#### [TRECHO DO TEXTO]
RADIS 165
Poucas vezes um filme nos
ajuda a resgatar algum personagem tão necessário à conjuntura. Nos tempos
sombrios em que vivemos, “Nise - O coração da loucura” (do diretor Roberto
Berliner, lançado nacionalmente em abril) destaca a figura de uma das primeiras
médicas brasileiras, Nise da Silveira.
O filme recorta uma
parte relevante de sua biografia, mas não a esgota. Nise foi pioneira ao se
formar médica na Universidade Federal da Bahia, na qual ingressou como única
mulher entre 157 homens, com apenas 16 anos de idade. Se formou em 1926, com
uma tese sobre a criminalidade da mulher no Brasil. Em 1932, como médica
residente, foi morar no Hospício Nacional de Alienados, na Praia Vermelha. Em
1936, foi presa sob acusação de ter leituras comunistas em seu quarto do
hospital. Ficou presa pouco mais de um ano e, na prisão, fez amizade com
Graciliano Ramos.
Ficou afastada e viveu
quase em clandestinidade até 1944, quando foi readmitida no Engenho do Dentro.
Foi lá que ela foi apresentada aos “novos” métodos de tratamento: lobotomia,
coma insulínico e electroconvulsoterapia. Nise se negou a praticá-los e iniciou
em um pequeno quarto a terapia ocupacional. Nise da Silveira foi pioneira no
tratamento de pacientes asilados com graves transtornos mentais por meio da
arte em suas variadas formas. Fez isso no Rio de Janeiro, no início do século
20, antes dos movimentos antimanicomiais internacionais — por exemplo, de Laing
e Basaglia.

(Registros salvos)
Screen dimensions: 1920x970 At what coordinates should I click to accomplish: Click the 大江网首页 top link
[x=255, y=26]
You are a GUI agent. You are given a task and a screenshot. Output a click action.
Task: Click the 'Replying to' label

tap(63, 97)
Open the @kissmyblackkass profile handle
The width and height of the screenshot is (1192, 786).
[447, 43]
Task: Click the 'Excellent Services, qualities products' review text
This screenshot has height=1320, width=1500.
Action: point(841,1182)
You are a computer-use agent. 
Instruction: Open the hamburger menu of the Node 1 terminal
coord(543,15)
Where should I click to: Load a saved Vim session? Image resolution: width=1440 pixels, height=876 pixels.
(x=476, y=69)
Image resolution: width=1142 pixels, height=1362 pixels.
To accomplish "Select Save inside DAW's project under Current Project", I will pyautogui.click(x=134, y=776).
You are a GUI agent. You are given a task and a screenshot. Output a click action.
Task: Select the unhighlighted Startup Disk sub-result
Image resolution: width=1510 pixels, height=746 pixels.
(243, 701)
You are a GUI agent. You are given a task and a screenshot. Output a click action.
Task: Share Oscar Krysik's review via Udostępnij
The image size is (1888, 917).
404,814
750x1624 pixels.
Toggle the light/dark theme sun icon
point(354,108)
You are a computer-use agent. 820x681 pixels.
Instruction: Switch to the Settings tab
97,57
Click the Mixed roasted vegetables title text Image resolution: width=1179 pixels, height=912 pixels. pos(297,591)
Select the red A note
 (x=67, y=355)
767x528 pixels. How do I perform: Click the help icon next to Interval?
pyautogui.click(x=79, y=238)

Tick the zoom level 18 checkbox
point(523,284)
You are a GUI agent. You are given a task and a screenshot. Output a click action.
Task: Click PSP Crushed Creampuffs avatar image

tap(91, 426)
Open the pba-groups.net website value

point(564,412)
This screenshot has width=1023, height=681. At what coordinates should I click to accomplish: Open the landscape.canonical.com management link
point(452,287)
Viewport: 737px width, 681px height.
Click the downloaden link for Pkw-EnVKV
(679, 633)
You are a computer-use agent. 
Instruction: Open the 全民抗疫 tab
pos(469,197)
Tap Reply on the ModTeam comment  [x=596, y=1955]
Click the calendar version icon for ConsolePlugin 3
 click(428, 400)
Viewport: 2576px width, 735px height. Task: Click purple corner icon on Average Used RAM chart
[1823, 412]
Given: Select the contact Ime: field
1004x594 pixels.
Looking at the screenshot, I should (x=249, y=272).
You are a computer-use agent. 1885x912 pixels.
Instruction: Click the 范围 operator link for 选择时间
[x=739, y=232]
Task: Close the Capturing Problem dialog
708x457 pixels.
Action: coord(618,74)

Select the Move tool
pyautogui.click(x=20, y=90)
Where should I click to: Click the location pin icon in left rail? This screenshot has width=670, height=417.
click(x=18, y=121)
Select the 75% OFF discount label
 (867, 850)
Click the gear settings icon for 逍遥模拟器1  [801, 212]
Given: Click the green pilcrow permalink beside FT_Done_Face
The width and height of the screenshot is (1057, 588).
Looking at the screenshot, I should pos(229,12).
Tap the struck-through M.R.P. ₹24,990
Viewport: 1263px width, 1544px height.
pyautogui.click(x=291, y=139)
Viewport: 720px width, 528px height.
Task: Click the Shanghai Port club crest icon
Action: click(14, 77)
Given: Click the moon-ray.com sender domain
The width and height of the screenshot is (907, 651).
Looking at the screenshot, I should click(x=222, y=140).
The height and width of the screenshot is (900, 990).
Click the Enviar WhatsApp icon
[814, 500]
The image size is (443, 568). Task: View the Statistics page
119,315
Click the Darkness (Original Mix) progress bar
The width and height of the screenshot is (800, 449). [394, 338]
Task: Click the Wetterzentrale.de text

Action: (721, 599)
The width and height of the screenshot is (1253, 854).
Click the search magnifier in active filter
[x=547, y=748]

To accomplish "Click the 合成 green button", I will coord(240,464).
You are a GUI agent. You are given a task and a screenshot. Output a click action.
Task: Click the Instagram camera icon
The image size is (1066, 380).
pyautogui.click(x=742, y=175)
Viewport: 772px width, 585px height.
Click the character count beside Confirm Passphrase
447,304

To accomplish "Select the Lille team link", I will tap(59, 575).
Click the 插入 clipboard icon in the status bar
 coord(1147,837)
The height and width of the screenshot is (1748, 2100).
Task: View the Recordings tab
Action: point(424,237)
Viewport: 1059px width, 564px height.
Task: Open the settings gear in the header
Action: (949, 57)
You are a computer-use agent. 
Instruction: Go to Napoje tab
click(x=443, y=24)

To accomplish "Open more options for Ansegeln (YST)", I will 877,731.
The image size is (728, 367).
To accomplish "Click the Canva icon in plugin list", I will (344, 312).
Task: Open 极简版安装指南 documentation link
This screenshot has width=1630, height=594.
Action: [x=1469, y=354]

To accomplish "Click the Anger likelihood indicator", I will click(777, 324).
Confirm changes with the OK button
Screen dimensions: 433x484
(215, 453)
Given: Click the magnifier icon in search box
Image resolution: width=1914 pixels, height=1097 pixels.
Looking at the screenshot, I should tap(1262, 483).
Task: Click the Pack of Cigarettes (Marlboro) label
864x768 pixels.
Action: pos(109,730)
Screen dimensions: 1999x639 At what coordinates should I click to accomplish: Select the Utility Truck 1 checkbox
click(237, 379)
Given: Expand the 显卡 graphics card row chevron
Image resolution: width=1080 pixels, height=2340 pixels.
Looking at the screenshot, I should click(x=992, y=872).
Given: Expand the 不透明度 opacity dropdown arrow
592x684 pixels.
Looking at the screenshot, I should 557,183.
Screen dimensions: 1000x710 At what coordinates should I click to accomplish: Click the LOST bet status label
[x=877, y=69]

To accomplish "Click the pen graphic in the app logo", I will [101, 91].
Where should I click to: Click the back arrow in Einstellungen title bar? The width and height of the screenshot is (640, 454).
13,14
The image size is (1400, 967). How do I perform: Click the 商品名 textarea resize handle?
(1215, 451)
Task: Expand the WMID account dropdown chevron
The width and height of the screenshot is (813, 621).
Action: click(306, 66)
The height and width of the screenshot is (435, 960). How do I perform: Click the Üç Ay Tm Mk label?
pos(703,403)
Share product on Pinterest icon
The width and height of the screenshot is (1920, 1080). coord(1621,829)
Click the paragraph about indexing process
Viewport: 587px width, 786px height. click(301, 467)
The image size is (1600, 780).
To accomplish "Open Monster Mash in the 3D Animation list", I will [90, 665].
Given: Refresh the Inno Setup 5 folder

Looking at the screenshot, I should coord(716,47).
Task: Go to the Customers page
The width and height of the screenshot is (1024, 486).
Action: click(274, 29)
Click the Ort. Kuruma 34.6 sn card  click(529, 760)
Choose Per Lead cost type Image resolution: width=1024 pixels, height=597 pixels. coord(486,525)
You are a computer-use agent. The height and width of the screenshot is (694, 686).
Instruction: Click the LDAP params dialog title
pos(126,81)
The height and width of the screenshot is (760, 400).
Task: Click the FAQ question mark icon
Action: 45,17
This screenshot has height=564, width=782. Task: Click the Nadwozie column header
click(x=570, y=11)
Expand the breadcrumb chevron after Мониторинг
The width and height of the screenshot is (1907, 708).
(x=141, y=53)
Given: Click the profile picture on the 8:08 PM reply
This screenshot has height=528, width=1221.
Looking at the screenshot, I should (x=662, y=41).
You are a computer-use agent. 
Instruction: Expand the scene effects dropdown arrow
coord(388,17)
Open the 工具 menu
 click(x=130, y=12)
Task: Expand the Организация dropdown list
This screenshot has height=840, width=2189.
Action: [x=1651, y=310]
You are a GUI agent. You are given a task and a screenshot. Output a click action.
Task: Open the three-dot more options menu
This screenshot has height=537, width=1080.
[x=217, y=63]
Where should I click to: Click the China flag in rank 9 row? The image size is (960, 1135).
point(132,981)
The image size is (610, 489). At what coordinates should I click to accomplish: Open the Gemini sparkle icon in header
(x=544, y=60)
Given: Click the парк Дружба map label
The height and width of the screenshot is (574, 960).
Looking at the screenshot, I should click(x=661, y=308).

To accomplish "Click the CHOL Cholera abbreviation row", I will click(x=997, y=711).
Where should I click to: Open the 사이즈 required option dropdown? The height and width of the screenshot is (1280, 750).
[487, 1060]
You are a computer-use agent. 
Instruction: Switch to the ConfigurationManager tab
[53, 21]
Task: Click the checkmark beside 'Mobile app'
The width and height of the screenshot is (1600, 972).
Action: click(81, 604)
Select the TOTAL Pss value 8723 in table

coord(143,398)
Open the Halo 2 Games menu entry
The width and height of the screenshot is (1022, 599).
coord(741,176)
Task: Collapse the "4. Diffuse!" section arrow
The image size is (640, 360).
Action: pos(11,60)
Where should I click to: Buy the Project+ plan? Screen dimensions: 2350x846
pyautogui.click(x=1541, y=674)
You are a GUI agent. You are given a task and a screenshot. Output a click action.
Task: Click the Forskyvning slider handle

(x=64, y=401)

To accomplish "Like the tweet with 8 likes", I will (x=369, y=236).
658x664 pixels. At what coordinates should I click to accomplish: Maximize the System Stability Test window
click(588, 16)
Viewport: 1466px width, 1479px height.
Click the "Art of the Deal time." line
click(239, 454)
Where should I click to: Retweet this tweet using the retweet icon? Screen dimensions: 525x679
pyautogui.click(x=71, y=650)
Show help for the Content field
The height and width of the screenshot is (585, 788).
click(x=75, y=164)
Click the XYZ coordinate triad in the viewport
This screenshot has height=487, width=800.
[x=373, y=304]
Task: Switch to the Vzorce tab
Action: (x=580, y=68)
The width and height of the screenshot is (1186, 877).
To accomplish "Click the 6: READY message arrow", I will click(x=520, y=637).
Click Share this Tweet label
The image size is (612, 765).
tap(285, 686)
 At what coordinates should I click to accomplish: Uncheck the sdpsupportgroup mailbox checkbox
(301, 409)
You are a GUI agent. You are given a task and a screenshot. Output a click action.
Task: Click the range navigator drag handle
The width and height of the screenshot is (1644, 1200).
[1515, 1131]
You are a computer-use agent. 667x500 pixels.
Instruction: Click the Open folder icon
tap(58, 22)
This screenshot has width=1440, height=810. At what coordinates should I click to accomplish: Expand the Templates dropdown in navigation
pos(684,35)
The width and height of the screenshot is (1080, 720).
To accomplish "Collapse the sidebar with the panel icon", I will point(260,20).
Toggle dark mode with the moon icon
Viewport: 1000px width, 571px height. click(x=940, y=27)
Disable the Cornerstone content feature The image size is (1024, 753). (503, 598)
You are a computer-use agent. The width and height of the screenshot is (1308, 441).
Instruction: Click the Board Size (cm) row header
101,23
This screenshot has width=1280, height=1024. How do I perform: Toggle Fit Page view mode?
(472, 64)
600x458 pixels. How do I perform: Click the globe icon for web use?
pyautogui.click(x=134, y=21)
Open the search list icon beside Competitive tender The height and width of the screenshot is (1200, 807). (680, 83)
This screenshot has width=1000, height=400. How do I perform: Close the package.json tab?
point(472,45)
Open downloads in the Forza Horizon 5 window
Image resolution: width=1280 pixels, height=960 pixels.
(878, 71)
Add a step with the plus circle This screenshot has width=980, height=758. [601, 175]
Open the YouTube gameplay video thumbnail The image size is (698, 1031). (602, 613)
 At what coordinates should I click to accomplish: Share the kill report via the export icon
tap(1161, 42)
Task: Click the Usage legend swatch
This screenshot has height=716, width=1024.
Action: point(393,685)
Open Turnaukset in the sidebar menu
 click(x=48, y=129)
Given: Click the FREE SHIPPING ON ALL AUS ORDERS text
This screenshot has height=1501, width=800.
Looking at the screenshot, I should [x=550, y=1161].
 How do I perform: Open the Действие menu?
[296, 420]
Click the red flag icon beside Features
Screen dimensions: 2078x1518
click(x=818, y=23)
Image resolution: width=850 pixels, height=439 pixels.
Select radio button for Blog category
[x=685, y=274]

#### [O QUE SE PEDE]
1/ Com que idade Nise da Silveira ingressou na Universidade Federal da Bahia, de acordo com o texto sobre ela?
2/ Prossiga o texto sobre Nise da Silveira a partir da última frase apresentada.

#### [RESPOSTAS EM ORDEM]
1/ Com apenas 16 anos de idade.

2/
Nise buscou seus
primeiros pacientes entre aqueles considerados intratáveis pelo sistema asilar
e os pôs no centro de suas preocupações. Tinha uma atenção e um respeito imenso
por cada uma daquelas vidas. Utilizou seus contatos pessoais com o mundo da
crítica artística para tirar do silenciamento esses novos pintores e
escultores. Levou suas pinturas ao outro lado do Atlântico, conseguiu
interessar o próprio Jung em suas pesquisas sobre as relações entre arte e
inconsciente. Os auxiliares eram pessoas com instrução fundamental e Nise se
encarregou de sua formação.
Em 1952, criou o Museu
de Imagens do Inconsciente, para transformar em um centro de estudo e pesquisa
o trabalho de artes que já a motivavam intensamente. A colaboração com artistas
foi fundamental para todo o desenvolvimento posterior1. Atuava em várias
frentes: no Museu de Imagens do Inconsciente; na Casa das Palmeiras (espécie de
prenúncio dos Centros de Atenção Psicossocial) e no grupo de estudos de Jung
que fundou.
Faltou à Nise
interpretada no filme por Gloria Pires a fragilidade comovente da Nise
verdadeira, que vemos só no trecho de documentário final e que ressalta ainda
mais sua força, sua fibra e seu brilhante humor. Os que a conheceram dizem que
era uma pessoa que causava vivo impacto. Sabia ser acolhedora e hospitaleira,
vivia rodeada de gatos. E acreditava que estes adivinhavam a personalidade das
pessoas — detestava pessoas avessas aos animais. Viveu muito modestamente e
sempre se definiu como uma servidora pública.